Aim of the task –
Return each line of the records below in which the string "computer" turns up.

---------------

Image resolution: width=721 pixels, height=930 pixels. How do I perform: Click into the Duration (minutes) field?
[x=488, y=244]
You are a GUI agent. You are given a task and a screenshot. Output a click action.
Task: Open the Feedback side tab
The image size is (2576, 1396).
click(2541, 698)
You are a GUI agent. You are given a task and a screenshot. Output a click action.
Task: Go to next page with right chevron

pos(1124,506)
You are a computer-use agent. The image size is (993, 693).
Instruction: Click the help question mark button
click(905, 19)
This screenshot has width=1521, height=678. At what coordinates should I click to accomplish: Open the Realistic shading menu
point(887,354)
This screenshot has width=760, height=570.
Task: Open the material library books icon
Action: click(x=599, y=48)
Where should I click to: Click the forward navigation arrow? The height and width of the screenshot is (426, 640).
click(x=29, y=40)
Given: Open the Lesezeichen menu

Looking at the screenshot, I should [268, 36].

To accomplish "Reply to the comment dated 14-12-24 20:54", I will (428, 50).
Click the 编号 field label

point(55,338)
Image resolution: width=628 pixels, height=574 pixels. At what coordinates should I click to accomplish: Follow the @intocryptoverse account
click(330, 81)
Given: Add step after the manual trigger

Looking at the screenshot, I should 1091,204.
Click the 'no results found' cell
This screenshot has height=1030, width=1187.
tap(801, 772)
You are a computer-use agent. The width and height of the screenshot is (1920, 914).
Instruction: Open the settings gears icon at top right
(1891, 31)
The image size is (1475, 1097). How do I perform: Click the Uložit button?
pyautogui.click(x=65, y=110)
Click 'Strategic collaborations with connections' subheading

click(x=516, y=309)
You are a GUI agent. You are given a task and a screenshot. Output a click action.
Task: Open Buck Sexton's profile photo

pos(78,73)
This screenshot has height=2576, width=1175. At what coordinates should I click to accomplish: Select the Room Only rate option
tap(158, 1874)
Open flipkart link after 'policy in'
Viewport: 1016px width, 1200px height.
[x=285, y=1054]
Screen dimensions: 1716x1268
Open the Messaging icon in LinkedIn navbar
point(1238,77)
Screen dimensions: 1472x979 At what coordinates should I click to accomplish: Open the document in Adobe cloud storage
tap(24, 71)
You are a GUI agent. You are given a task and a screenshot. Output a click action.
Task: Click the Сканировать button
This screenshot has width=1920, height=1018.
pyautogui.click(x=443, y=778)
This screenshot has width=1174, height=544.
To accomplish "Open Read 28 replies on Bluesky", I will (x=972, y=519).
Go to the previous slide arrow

---------------

Result of the task –
You are a computer-use agent. The image size is (993, 693).
You are a computer-use agent. The width and height of the screenshot is (1920, 914).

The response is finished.